If you or your child have a food allergy, it can be very frightening and sometimes deadly. While there are labeling laws, the average consumer has no way to know if there really is any deadly ingredients in their food. Even residual materials can be enough to cause very serious problems. So the consumer is forced to just trust that the companies they are purchasing their food from are following the laws and being careful to not cross contaminate. That is until now.
At the UCLA Henry Samueli School of Engineering and Applied Science, they have developed a device they call the iTube. Associate professor Aydogan Ozcan was tasked as the team leader. This is a groundbreaking system that turns your average smartphone into an allergen sensor. Prior to this technology, detectors were large and very complex. The iTube is a system that the average person can use, and lives will be saved.
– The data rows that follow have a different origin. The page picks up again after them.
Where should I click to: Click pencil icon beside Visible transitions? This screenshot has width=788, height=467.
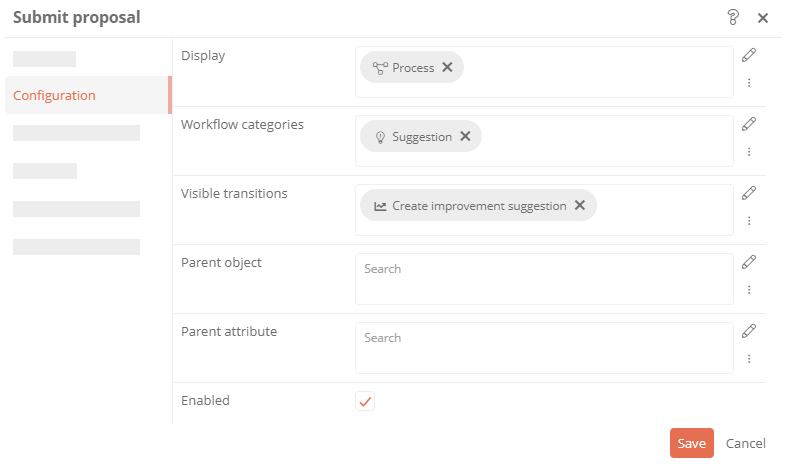point(749,193)
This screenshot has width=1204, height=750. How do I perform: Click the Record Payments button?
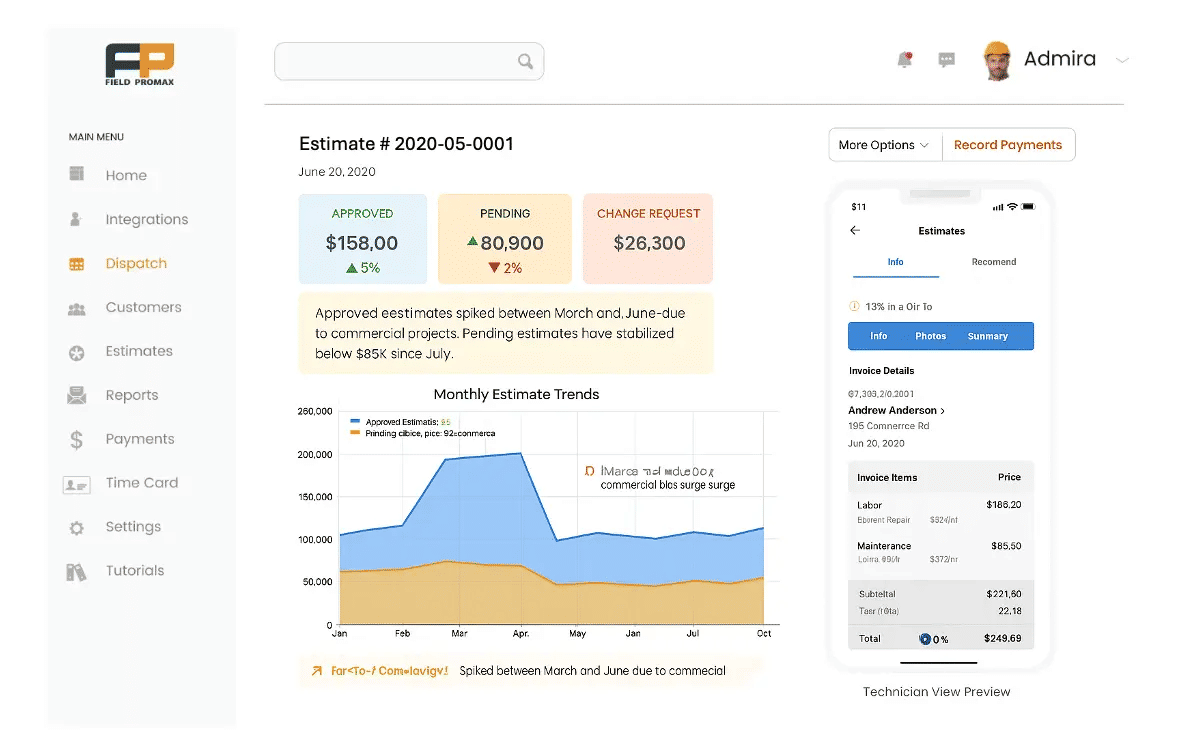pos(1008,145)
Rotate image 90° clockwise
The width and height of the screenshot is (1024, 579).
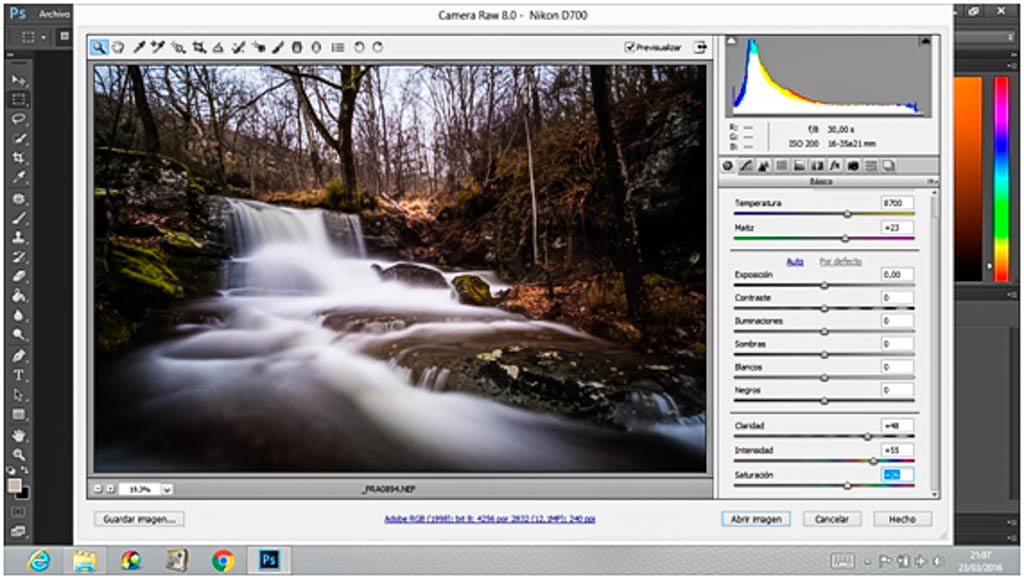[377, 47]
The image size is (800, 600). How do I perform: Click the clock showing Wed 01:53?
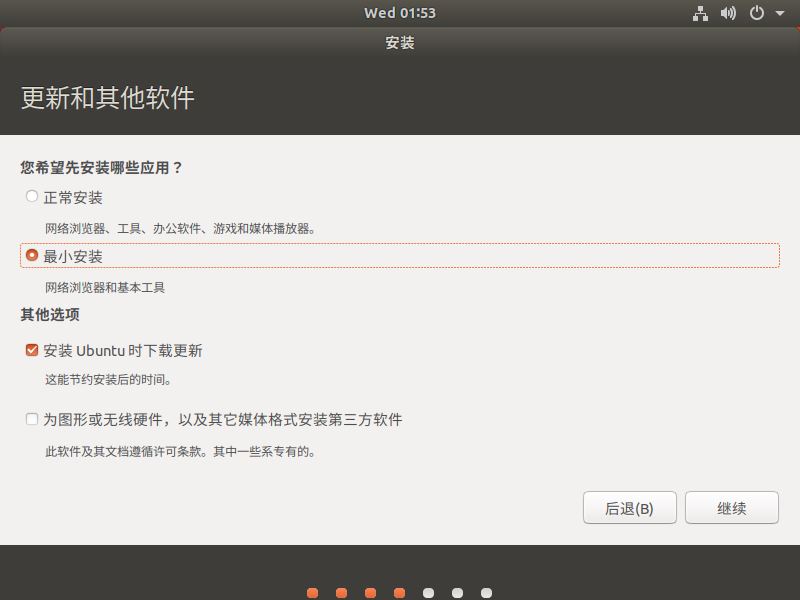(400, 13)
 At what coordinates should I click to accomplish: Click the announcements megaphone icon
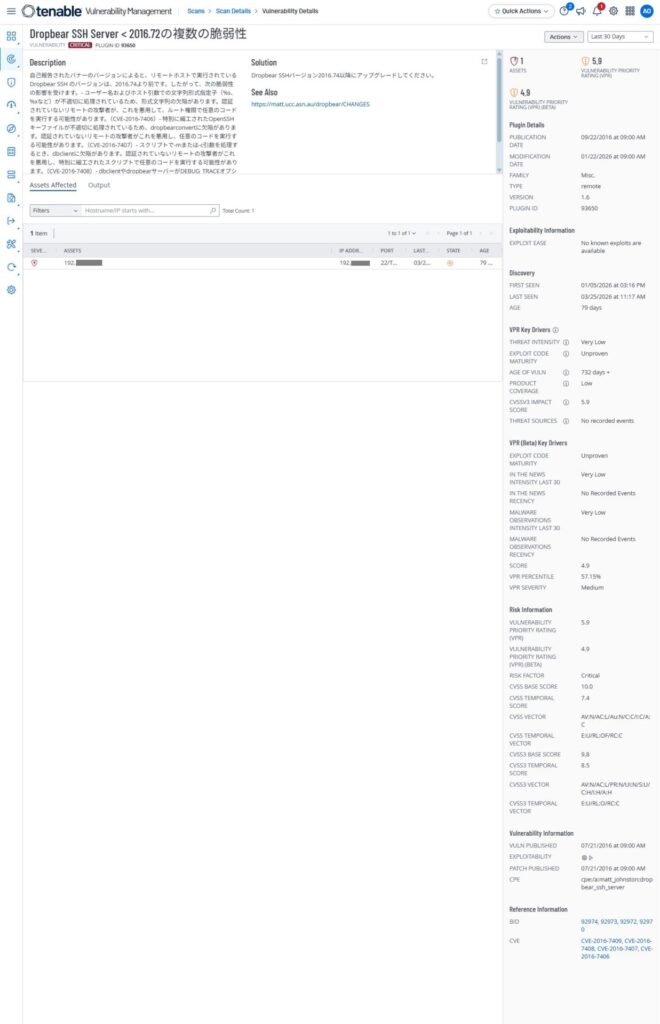click(x=580, y=11)
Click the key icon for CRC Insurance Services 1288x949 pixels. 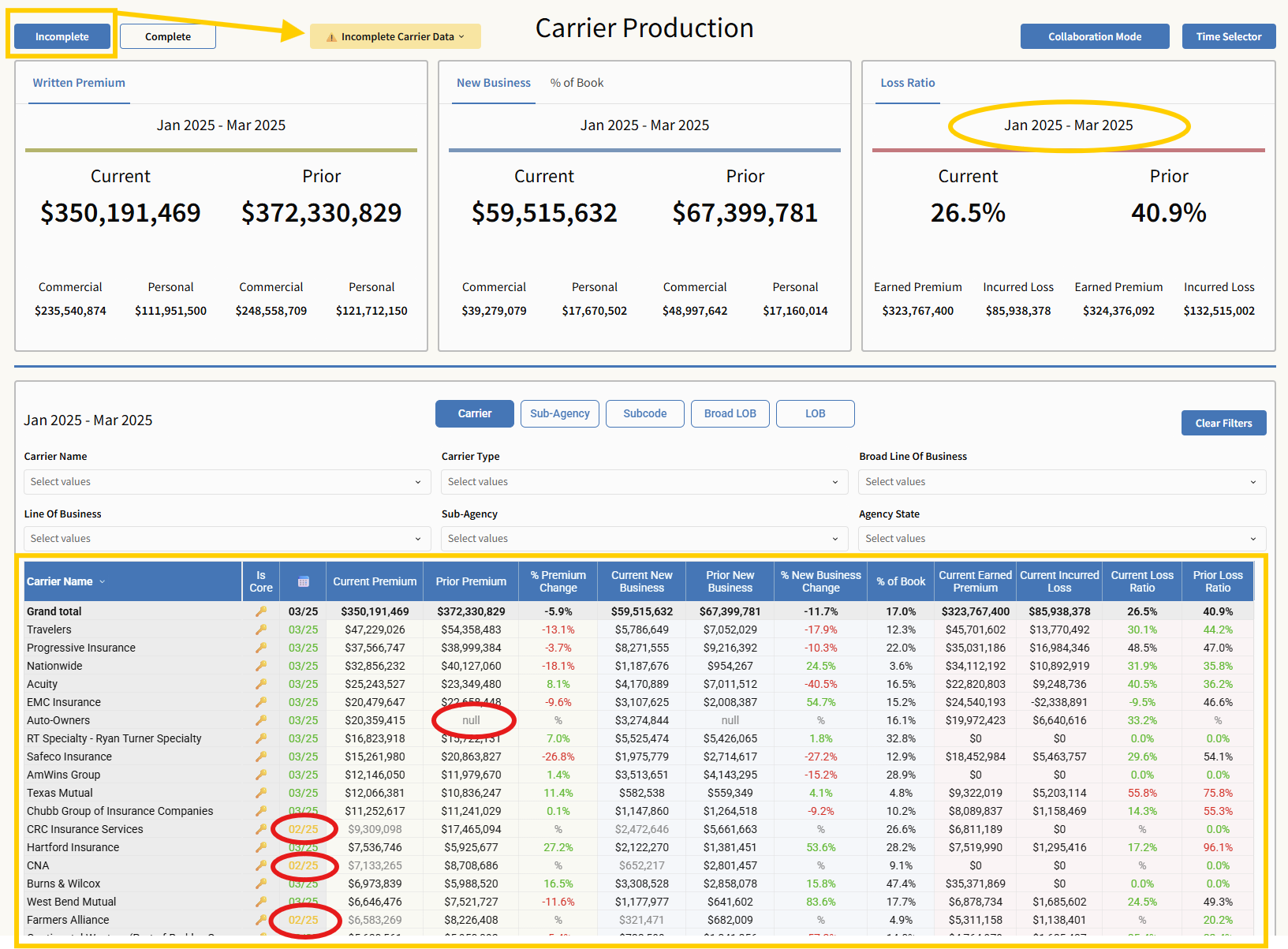[x=261, y=829]
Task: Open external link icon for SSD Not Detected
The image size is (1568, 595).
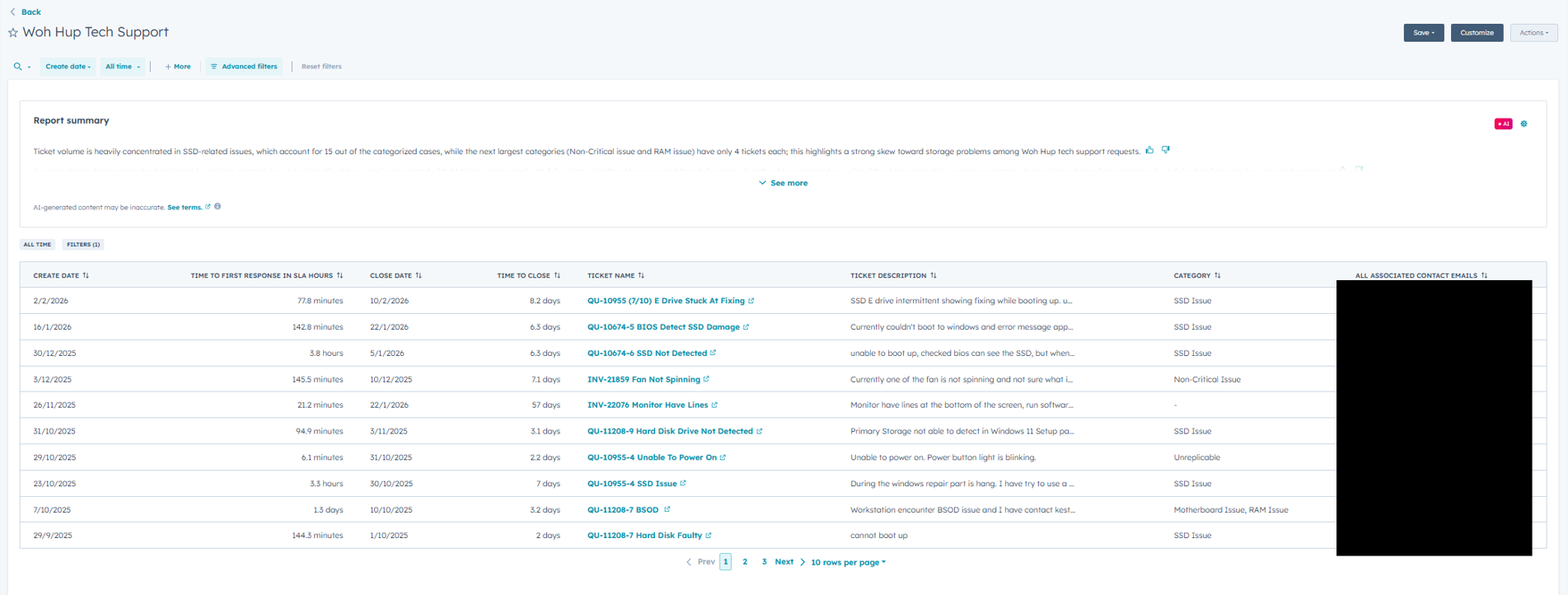Action: pyautogui.click(x=713, y=353)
The iTube weighs in at only 1.41 oz and attaches directly to your smartphone and detects with lab level sensitivities. The device has the ability to detect allergens such as gluten, eggs, and various types of nuts.
While this system does not provide instant results and there is a series of processes that have to be done, it only takes 20 minutes to get a for sure answer if something is safe or not.
The iTube uses a colorimetric assay process to detect allergens. It works, simply put, by coloring allergens and measuring the concentration of the color with your smartphone’s camera via an app on the device. To analyze a sample, it must be ground up and mixed in hot water. You place that in a small test tube along with an extraction solvent. After the mixture is allowed to settle for several minutes a series of chemical reagents is mixed in. A pair of LEDs light the tube and the app compares the sample and control and provides a result in parts per million.
The test results are time stamped and uploaded to iTube servers where you can keep track of a personalized allergy database for future reference.
“We envision that this cell phone–based allergen testing platform could be very valuable, especially for parents, as well as for schools, restaurants and other public settings,” Ozcan said. “Once successfully deployed in these settings, the big amount of data – as a function of both location and time – that this platform will continuously generate would indeed be priceless for consumers, food manufacturers, policymakers and researchers, among others.”
The fact that these consumer level technologies are being produced will be a relief for parents of children with a deadly allergy. While we have no word on the price of this system yet, it will be considerably less than the available systems now. When it hits the shelf, I’m sure it will fill a need in the marketplace for consumer level testing.
Do you or a family member suffer from a deadly food allergy? Would you want this to be able to test your food?